И не нашла слов Ирина, позабывала, порастеряла их все, вот сейчас, в один миг и порастеряла, когда такое страшное, ненавистью перекошенное лицо увидала перед собой. Пошевелила только губами беззвучно, заморгала часто-часто, словно внезапный ветер ей в глаза горсть пыли швырнул, и съежилась, и подняла локоть, защищаясь.
— Ты только об этом им говорила или еще о чем? — цедил Корниенко, занося руку над ней, как для удара. — Только об этом, ну?
Ира вскрикнула и закрыла лицо ладонями. И в одночасье Вадим холодок в кончиках пальцев ощутил, как всегда перед схваткой с отцом, когда упорно и терпеливо тот тренировал его, силу свою отдавая и умение. «И хорошо, — бегло подумал Вадим, делая рывок к Корниенко, — разомнемся». Нерастра-ченность, недосказанность после дурацкого разговора с Ракит-ским в нем жила. Он вскрикнул: «Стоять!», перехватил руку Корниенко и дернул на себя. Но не слаб тот оказался. С трудом поддалась его рука — тренированный директор, — и когда за спину ее решил завести, Корниенко и вовсе руку вырвал. Вырвал и крикнул осатанело:
— Не трожь! Гад!
Вадим услышал, как с глухим стуком попадали бутылки шампанского на прикрытый паласом пол, и голос испуганный Женькин услышал:
— Вы что, взбесились?!
Корниенко дернул голову в его сторону, и готово было сорваться с его мокрых губ что-то очень злое, унизительное, но не сорвалось. Уж как он сдержал себя — одному Богу известно и ему, но сдержал. Поднес руку к горлу, сжал его, давя звуки, давя желание. Настороженно озираясь, улыбнулся выстрадан-но, сказал хрипло:
— Что это мы? Как с цепи сорвались? — улыбка стала естественней, и он погрозил шутливо побелевшему, словно высушенному вмиг, Вадиму. — Все из-за вас. Не в настроении вы сегодня. Вот и заводите всех. Ай-яй-яй.
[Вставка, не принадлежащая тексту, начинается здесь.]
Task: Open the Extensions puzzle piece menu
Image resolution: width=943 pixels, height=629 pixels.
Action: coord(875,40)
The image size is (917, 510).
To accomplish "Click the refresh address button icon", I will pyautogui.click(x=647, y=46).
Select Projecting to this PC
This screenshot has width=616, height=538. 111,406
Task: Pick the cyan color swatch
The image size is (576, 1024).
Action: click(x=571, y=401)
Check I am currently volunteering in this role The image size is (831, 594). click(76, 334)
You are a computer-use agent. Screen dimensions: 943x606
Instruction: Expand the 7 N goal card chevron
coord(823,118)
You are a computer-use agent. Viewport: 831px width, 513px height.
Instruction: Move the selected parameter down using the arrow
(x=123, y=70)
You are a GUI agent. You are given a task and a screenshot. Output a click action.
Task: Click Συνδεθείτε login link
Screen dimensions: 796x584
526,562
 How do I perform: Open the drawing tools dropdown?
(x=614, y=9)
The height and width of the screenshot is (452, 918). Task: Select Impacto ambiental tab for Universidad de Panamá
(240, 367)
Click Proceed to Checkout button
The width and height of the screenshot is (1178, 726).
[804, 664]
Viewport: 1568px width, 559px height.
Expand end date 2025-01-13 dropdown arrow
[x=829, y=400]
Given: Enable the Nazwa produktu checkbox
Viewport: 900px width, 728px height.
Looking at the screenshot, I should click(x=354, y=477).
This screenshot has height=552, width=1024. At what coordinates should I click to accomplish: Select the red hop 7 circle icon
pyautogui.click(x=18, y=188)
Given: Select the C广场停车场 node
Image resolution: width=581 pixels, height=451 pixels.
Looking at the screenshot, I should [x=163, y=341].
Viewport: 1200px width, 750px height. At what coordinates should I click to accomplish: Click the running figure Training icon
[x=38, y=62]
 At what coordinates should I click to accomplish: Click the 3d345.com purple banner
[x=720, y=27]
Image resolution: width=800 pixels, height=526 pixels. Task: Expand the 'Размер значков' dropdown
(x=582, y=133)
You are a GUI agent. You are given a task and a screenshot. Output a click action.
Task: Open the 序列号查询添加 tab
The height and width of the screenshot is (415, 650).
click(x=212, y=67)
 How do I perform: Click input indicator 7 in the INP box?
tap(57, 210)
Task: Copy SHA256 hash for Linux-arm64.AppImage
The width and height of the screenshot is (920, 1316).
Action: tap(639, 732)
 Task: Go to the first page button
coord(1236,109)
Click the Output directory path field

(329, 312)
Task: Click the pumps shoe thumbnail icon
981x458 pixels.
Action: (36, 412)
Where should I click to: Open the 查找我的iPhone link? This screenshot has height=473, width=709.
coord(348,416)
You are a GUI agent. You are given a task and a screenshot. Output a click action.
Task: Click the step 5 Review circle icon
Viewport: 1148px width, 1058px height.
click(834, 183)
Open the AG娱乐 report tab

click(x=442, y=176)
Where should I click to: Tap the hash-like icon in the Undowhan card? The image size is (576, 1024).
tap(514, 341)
— И ты испугался? — покривив рот мрачной усмешкой, спросил Вадим. — Боишься в глаза мне сказать, что думаешь. Что обо мне думаешь? Ненавидишь ведь меня. С самого первого взгляда ненавидишь. И боишься. За должность, за карьеру опасаешься. Журналисты здесь, разнесут еще по всему свету, и конец твоей перспективе. А для тебя это смысл жизни, — Вадим опять наливался душной липкой злобой. И принимало все вокруг изломанное, искаженное очертание: и глянцевый рояль, и толстые кресла, и овальный низкий столик. Яркий, льющийся с потолка свет тускнел, как в кинотеатре перед сеансом. — Ты мошенник, ты бесчестный вредитель, ты такой же враль, как этот псевдобард. Ты не для этих ребят работаешь, кто к тебе приходит, а для машины персональной, для дачи служебной, для всего этого осязаемого дерьма. Для тебя люди тоже масса, серая и невежественная, а ты сверх, ты супер, ты их давить, ты их топтать можешь. Ты их придушил бы собственными руками… Тебя гнать надо, взашей гнать, на сотни километров к людям не подпускать… Мыльный пузырь, сволочь…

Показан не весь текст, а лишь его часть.